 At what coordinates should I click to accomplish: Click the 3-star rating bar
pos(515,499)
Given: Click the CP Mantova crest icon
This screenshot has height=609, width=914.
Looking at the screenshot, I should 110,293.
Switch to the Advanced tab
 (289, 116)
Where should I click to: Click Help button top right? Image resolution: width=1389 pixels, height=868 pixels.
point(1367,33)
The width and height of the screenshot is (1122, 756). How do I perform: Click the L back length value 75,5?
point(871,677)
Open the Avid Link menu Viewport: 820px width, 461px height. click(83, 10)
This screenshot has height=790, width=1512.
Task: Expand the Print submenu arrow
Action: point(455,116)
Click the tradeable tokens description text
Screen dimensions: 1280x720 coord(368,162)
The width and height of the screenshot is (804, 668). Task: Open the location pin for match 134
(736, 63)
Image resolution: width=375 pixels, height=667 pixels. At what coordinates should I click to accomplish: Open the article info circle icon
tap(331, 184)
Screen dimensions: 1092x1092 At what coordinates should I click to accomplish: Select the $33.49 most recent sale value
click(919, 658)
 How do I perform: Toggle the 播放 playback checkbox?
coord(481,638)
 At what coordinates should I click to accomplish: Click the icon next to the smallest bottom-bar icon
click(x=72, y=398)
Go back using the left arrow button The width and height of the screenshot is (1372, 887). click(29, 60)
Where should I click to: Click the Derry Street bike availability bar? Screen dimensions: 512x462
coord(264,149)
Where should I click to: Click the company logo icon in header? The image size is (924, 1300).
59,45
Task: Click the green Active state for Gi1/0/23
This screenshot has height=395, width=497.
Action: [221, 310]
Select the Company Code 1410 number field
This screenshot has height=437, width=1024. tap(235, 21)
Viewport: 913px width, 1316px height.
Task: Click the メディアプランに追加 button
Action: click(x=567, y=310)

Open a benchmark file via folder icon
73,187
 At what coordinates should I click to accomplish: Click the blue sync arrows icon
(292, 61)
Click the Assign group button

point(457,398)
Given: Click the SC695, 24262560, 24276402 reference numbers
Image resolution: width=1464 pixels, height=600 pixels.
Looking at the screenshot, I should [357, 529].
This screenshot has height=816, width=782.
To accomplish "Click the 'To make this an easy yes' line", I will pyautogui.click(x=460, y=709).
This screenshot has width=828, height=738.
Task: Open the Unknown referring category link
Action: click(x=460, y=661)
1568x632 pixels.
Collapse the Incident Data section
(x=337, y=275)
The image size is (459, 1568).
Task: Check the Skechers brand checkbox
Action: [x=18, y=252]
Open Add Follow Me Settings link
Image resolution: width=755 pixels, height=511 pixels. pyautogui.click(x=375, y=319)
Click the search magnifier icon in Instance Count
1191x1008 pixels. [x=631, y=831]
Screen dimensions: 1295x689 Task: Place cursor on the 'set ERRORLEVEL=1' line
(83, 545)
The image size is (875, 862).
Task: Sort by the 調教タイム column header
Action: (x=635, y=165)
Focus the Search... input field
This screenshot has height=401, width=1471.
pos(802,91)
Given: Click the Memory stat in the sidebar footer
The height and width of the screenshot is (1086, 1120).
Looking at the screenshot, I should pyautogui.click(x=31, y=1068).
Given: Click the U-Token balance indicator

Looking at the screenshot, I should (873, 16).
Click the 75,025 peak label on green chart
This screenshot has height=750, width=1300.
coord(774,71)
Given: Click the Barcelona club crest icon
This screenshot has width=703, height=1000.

→ TASK OBJECTIVE:
The records above need to be retyped in full, exactly as they stand.

→ TASK ANSWER:
 At what coordinates should I click to accomplish: Click the 3-star rating bar
pos(515,499)
Given: Click the CP Mantova crest icon
This screenshot has height=609, width=914.
Looking at the screenshot, I should 110,293.
Switch to the Advanced tab
 (289, 116)
Where should I click to: Click Help button top right? Image resolution: width=1389 pixels, height=868 pixels.
point(1367,33)
The width and height of the screenshot is (1122, 756). How do I perform: Click the L back length value 75,5?
point(871,677)
Open the Avid Link menu Viewport: 820px width, 461px height. click(83, 10)
This screenshot has height=790, width=1512.
Task: Expand the Print submenu arrow
Action: point(455,116)
Click the tradeable tokens description text
Screen dimensions: 1280x720 coord(368,162)
The width and height of the screenshot is (804, 668). Task: Open the location pin for match 134
(736, 63)
Image resolution: width=375 pixels, height=667 pixels. At what coordinates should I click to accomplish: Open the article info circle icon
tap(331, 184)
Screen dimensions: 1092x1092 At what coordinates should I click to accomplish: Select the $33.49 most recent sale value
click(919, 658)
 How do I perform: Toggle the 播放 playback checkbox?
coord(481,638)
 At what coordinates should I click to accomplish: Click the icon next to the smallest bottom-bar icon
click(x=72, y=398)
Go back using the left arrow button The width and height of the screenshot is (1372, 887). click(29, 60)
Where should I click to: Click the Derry Street bike availability bar? Screen dimensions: 512x462
coord(264,149)
Where should I click to: Click the company logo icon in header? The image size is (924, 1300).
59,45
Task: Click the green Active state for Gi1/0/23
This screenshot has height=395, width=497.
Action: [221, 310]
Select the Company Code 1410 number field
This screenshot has height=437, width=1024. tap(235, 21)
Viewport: 913px width, 1316px height.
Task: Click the メディアプランに追加 button
Action: click(x=567, y=310)

Open a benchmark file via folder icon
73,187
 At what coordinates should I click to accomplish: Click the blue sync arrows icon
(292, 61)
Click the Assign group button

point(457,398)
Given: Click the SC695, 24262560, 24276402 reference numbers
Image resolution: width=1464 pixels, height=600 pixels.
Looking at the screenshot, I should [357, 529].
This screenshot has height=816, width=782.
To accomplish "Click the 'To make this an easy yes' line", I will pyautogui.click(x=460, y=709).
This screenshot has width=828, height=738.
Task: Open the Unknown referring category link
Action: click(x=460, y=661)
1568x632 pixels.
Collapse the Incident Data section
(x=337, y=275)
The image size is (459, 1568).
Task: Check the Skechers brand checkbox
Action: [x=18, y=252]
Open Add Follow Me Settings link
Image resolution: width=755 pixels, height=511 pixels. pyautogui.click(x=375, y=319)
Click the search magnifier icon in Instance Count
1191x1008 pixels. [x=631, y=831]
Screen dimensions: 1295x689 Task: Place cursor on the 'set ERRORLEVEL=1' line
(83, 545)
The image size is (875, 862).
Task: Sort by the 調教タイム column header
Action: (x=635, y=165)
Focus the Search... input field
This screenshot has height=401, width=1471.
pos(802,91)
Given: Click the Memory stat in the sidebar footer
The height and width of the screenshot is (1086, 1120).
Looking at the screenshot, I should pyautogui.click(x=31, y=1068).
Given: Click the U-Token balance indicator

Looking at the screenshot, I should (873, 16).
Click the 75,025 peak label on green chart
This screenshot has height=750, width=1300.
coord(774,71)
Given: Click the Barcelona club crest icon
This screenshot has width=703, height=1000.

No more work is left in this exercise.